Das Hotel aus The White Lotus
Das erste Gefühl, das ich beim Betreten des Hotels aus The White Lotus verspüre, ist Ernüchterung. Denn die Rezeption, die in der Serie Schauplatz so einiger unangenehmer Szenen mit Angestellten ist, sieht hier ganz anders und deutlich kleiner aus. Tatsächlich wurde das Four Seasons Hotel San Domenico Palace in einem alten Kloster erbaut. Während ich hier durch die Gänge laufe, spüre ich diese Vergangenheit an jeder Ecke. Ein Teil der Zimmer befindet sich in aufwändig renovierten Räumlichkeiten, in denen früher gebetet wurde. Hätten die Serien-Charaktere vielleicht auch probieren sollen.
Einen Wow-Moment habe ich im Garten. Hier stehen blau-weiße Sonnenschirme am Infinity Pool mit Blick auf den Ätna. Diese Aussicht kenne ich aus der Serie – und sie ist auch ohne Theo James im Vordergrund wunderschön. Auch den Frühstücksbereich des Hotels erkenne ich wieder: Hier befindet sich die Terrasse mit Blick aufs Meer, die in The White Lotus aber viel größer wirkt als in echt. Geht man weiter ins Hausinnere kommt man zum Barbereich, der nun wirklich unverkennbar ist. Besonders cool finde ich, dass, genau wie in The White Lotus, direkt hinter den Barhockern das Klavier steht, das Schauplatz einiger Streitigkeiten in der Serie ist.
Wie viel White-Lotus-Feeling gibt es hier wirklich?
Ganz ehrlich: Bei meinem Besuch im Hotel habe ich nicht das Gefühl, dass jederzeit „The Gays“ mich zu einer Party auf ihre Yacht einladen oder Prostituierte vorbeilaufen könnten. Denn in der Serie taucht nur ein ganz kleiner Teil des Hotels auf, das auf mich insgesamt überraschend ruhig und entspannt wirkt. Was ich vermisse: Die für Sizilien typischen Testa-di-Moro-Statuen, die in der Serie so gruselig anmuten. Dahinter verbirgt sich nämlich auch eine blutige Geschichte: Eine Frau aus Palermo soll ihren Liebhaber, der zu seiner Familie zurückkehrte, aus Rache geköpft und seinen Kopf als Vase benutzt haben. Den Sizilianer*innen hat es damals so gut gefallen, dass immer mehr Vasen in Form von Köpfen angefertigt wurden; auch heute noch kann man sie überall auf der Insel kaufen.

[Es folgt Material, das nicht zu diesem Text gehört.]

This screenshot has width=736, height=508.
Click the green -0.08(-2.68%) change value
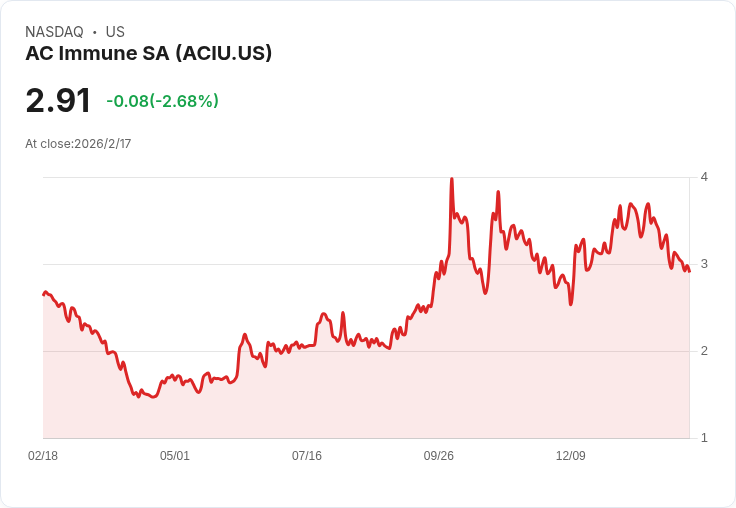click(162, 101)
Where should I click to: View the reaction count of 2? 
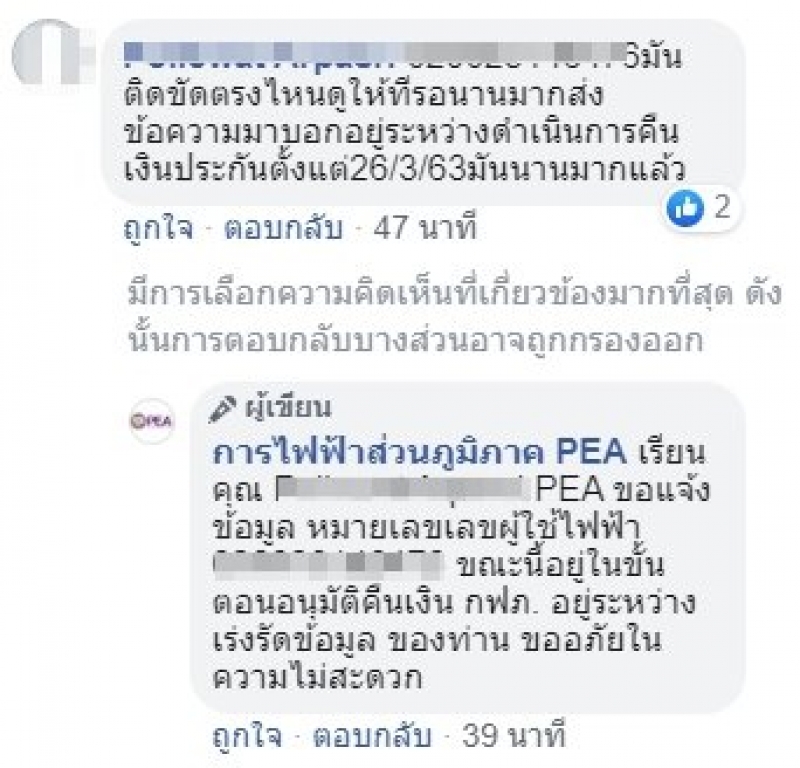point(722,207)
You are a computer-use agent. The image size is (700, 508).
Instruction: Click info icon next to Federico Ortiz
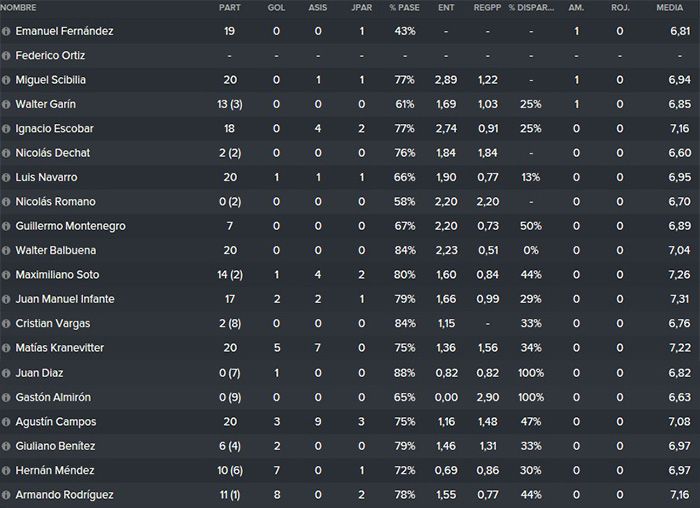(6, 56)
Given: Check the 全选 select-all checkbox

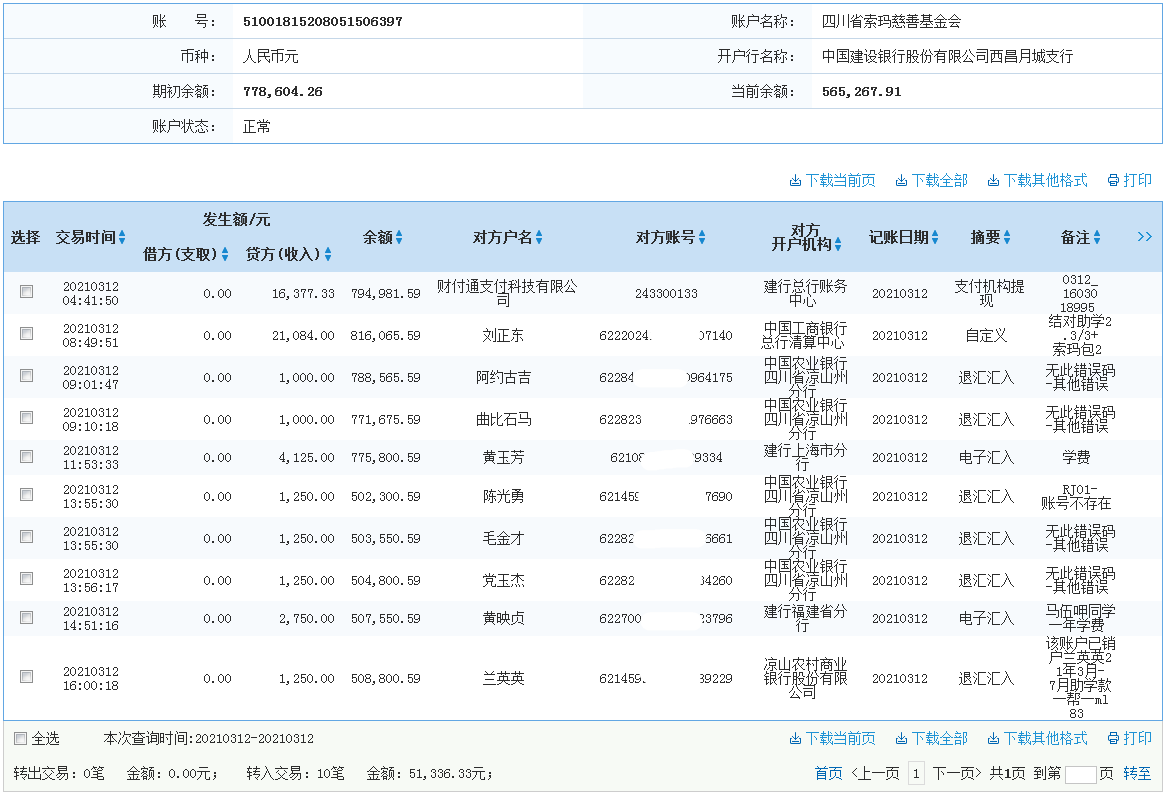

Auch den Beachclub aus The White Lotus sucht man hier vergeblich. Denn Taormina befindet sich gar nicht am Wasser, sondern schmiegt sich an eine Klippe. Wenn du, so wie ich, mit der Bahn ankommst, wird dir das spätestens dann schmerzlich bewusst, wenn du die Wanderung ins Stadtzentrum antrittst. Eine halbe Stunde geht es auf einem Schotterweg steil bergauf. Natürlich wird in The White Lotus nicht gezeigt, dass es auch Busse ins Stadtzentrum gibt, die fahren aber sehr unregelmäßig.
Der Hype um Taormina
Dass Taormina gerade richtig gehypt wird, sieht man in den Straßen. Zumindest bei meinem Besuch Ende Mai 2023 ist das Stadtzentrum voll. Die Tourist*innenmassen konzentrieren sich vor allem auf der Hauptstraße, in der man denken könnte, auf einem Festival gelandet zu sein. In den Nebenstraßen sieht das schon anders aus und ich kann das Flanieren tatsächlich genießen.
Die Gassen sind an sich aber typisch-sizilianisch charmant und immer wieder stoße ich auf Bemalungen und Verzierungen an den Wänden. So auch an der Bam Bar, deren Granita legendär ist. Die Schlange aber auch. Ich entscheide mich gegen stundenlange Wartezeit und probiere die sizilianische Spezialität stattdessen in der Bar E Snackbar Capriccio. Die eisige Erfrischung, die ich mit Zitronengeschmack bestelle, ist genau das, was ich an diesem warmen Tag brauche. Leider ist der Service im Café ruppig, ganz generell suche ich die zuvorkommenden und herzlichen Italiener*innen, die ich von meinen Reisen durch das Land sonst so kenne, in Taormina vergeblich.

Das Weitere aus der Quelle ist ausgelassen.